→ **Prompt**: Return exactly the span of lines that opens with the line containing "[LinkedIn] (292, 1229)" and closes with the last line of the data, inclusive.

→ **Data section**:

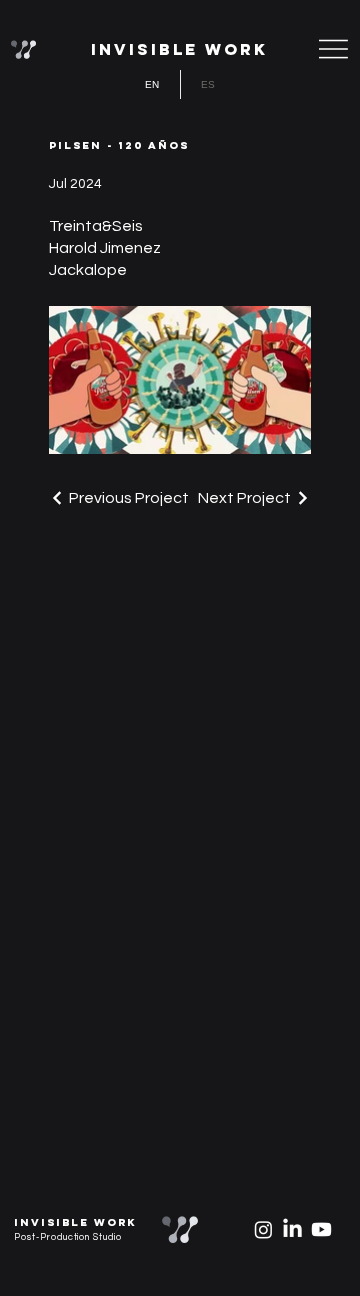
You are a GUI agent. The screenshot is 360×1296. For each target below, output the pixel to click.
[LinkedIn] (292, 1229)
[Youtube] (321, 1229)
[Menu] (334, 49)
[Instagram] (263, 1229)
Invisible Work (179, 49)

→ **Your solution**:
[LinkedIn] (292, 1229)
[Youtube] (321, 1229)
[Menu] (334, 49)
[Instagram] (263, 1229)
Invisible Work (179, 49)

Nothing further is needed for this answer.